Ahora, esa mujer que hablaba y reía con un torrente de voz se preguntará en soledad dónde se torcieron las cosas; si fue con las facturas del «Ritaleaks» que Consol Castillo se guardó seis meses para utilizarlas en la campaña electoral; si fue con el cierre de una televisión autonómica a la que siempre acusó de no sacarla, o si todo cambió cuando la crisis elevó el paro a seis millones de personas en 2013 y el PP no pudo evitarlo aunque lo había prometido.

A sus allegados les habla pestes del líder de Ciudadanos, Albert Rivera. Fue de las primeras en advertir a su partido en público de que la formación naranja era una amenaza para ellos, y ahora los quiere aún menos por haber exigido a Rajoy su dimisión como senadora a cambio de mantener la expectativa del pacto de investidura. No tiene tampoco palabras amables, sino todo lo contrario, para el que fue su colega en la aldaldía de Vitoria, hoy candidato a lehendakari vasco por el PP Alfonso Alonso, condenado a pagar 400.000 euros por una mala decisión municipal pero locuaz opinador sobre las faltas de Barberá. También Isabel Bonig, lideresa del PP valenciano, está en el menú de conversaciones de la senadora con sus íntimos. Tras la salida de Alberto Fabra, Rita apostó por Bonig, la acompañó y avaló ante la sede nacional de la calle Génova y no escatimó loas públicas y privadas. Pero cuando estalló el caso Imelsa y se produjeron las detenciones de Alfonso Rus y todos los que figuraban en las cintas y agendas del yonki del dinero Marcos Benavent, la presidenta del PP valenciano soltó lastre, se desmarcó de todos y abogó por la renuncia de los concejales y asesores de la capital investigados por blanqueo de capitales, lo que era tanto como traicionar a Rita Barberá y ponerla a los pies de los caballos.

Quien llegue hasta ella podrá comprobar que la que fue alcaldesa de España tiene una larga lista de culpables a quienes imputar su desgracia. Y en esa lista no está su propio nombre. Ha gestionado durante 24 años un ayuntamiento con 800 millones de presupuesto en cada ejercicio y se ve arrastrada por el lodo de telediarios y páginas de periódicos porque el Supremo le ha abierto una investigación sobre si hay delito en que donara 1.000 euros para la campaña electoral de su partido. Sin que conste que le fueran devueltos en billetes de 500 procedentes de supuestas comisiones ilegales por contrados municipales, provinciales o autonómicos.

Pudo ser ministra, pudo ser presidenta de la Generalitat, pero quiso ser solo alcaldesa y ejercer el poder interno que le daba su apoyo popular.

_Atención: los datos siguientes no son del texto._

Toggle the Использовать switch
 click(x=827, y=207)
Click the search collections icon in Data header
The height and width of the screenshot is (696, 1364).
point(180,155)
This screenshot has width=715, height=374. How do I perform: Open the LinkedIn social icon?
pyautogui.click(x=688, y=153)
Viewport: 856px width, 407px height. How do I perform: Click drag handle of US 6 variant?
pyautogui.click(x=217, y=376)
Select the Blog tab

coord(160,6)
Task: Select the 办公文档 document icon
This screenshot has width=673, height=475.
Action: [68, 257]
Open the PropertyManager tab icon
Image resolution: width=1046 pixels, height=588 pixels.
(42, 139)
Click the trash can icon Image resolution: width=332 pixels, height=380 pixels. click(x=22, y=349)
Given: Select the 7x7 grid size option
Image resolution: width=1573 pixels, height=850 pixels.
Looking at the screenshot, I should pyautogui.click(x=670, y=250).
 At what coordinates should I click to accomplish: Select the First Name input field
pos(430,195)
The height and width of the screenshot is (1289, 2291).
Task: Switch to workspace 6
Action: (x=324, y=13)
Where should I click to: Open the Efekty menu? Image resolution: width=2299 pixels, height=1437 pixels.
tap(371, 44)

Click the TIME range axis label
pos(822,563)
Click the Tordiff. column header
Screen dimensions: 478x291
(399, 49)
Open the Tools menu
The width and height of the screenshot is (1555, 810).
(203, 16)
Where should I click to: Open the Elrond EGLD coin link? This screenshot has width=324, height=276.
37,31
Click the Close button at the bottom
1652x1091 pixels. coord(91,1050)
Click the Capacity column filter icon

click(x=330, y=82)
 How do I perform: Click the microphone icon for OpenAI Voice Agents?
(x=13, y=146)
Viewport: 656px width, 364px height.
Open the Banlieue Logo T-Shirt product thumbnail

No supo irse a tiempo, ni dejar un equipo, ni arropar a los suyos cuando estalló el caso Nóos («yo no he firmado nada») o cuando saltó el supuesto blanqueo de capitales en el ayuntamiento que ella presidía («yo no sabía nada»). Ahora está sola en Valencia y estará aún más sola en Madrid. Sin equipo y sin partido no aguantará mucho. Quienes la adularon tanto hoy quieren verla abatida al percibir su debilidad. Y saben que tienen la batalla ganada aunque haya decidido apropiarse por el momento de un escaño que le dieron las Corts Valencianes, el primero que no ganó por elección directa.